Exercise instructions
Repeat each entry below exactly as it stands.

Exercise data
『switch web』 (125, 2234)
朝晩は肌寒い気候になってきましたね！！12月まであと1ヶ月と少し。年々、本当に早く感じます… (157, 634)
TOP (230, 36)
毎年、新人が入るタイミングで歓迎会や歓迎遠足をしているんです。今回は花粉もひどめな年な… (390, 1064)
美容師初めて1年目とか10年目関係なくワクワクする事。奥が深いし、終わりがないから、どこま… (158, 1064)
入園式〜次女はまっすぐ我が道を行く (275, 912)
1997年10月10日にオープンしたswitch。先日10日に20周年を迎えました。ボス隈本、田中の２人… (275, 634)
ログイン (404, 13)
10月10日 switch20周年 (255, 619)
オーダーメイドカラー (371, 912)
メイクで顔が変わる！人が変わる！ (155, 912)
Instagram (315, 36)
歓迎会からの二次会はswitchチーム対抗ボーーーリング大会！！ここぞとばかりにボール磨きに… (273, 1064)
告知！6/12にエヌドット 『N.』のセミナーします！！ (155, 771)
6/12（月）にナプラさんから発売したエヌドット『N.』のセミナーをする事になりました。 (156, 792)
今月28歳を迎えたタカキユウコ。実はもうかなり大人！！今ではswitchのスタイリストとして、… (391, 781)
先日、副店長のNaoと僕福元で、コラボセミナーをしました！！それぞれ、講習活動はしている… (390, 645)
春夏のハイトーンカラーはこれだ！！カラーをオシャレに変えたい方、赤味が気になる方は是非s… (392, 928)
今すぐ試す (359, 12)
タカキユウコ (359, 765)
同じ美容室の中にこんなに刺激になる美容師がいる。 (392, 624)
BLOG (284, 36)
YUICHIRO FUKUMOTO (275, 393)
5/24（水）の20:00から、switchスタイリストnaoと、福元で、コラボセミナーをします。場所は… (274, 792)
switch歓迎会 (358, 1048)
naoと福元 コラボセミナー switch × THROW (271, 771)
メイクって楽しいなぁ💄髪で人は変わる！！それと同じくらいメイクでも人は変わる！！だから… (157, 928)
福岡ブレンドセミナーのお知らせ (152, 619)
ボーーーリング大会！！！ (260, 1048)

Task solution
『switch web』 (125, 2234)
朝晩は肌寒い気候になってきましたね！！12月まであと1ヶ月と少し。年々、本当に早く感じます… (157, 634)
TOP (230, 36)
毎年、新人が入るタイミングで歓迎会や歓迎遠足をしているんです。今回は花粉もひどめな年な… (390, 1064)
美容師初めて1年目とか10年目関係なくワクワクする事。奥が深いし、終わりがないから、どこま… (158, 1064)
入園式〜次女はまっすぐ我が道を行く (275, 912)
1997年10月10日にオープンしたswitch。先日10日に20周年を迎えました。ボス隈本、田中の２人… (275, 634)
ログイン (404, 13)
10月10日 switch20周年 (255, 619)
オーダーメイドカラー (371, 912)
メイクで顔が変わる！人が変わる！ (155, 912)
Instagram (315, 36)
歓迎会からの二次会はswitchチーム対抗ボーーーリング大会！！ここぞとばかりにボール磨きに… (273, 1064)
告知！6/12にエヌドット 『N.』のセミナーします！！ (155, 771)
6/12（月）にナプラさんから発売したエヌドット『N.』のセミナーをする事になりました。 (156, 792)
今月28歳を迎えたタカキユウコ。実はもうかなり大人！！今ではswitchのスタイリストとして、… (391, 781)
先日、副店長のNaoと僕福元で、コラボセミナーをしました！！それぞれ、講習活動はしている… (390, 645)
春夏のハイトーンカラーはこれだ！！カラーをオシャレに変えたい方、赤味が気になる方は是非s… (392, 928)
今すぐ試す (359, 12)
タカキユウコ (359, 765)
同じ美容室の中にこんなに刺激になる美容師がいる。 (392, 624)
BLOG (284, 36)
YUICHIRO FUKUMOTO (275, 393)
5/24（水）の20:00から、switchスタイリストnaoと、福元で、コラボセミナーをします。場所は… (274, 792)
switch歓迎会 (358, 1048)
naoと福元 コラボセミナー switch × THROW (271, 771)
メイクって楽しいなぁ💄髪で人は変わる！！それと同じくらいメイクでも人は変わる！！だから… (157, 928)
福岡ブレンドセミナーのお知らせ (152, 619)
ボーーーリング大会！！！ (260, 1048)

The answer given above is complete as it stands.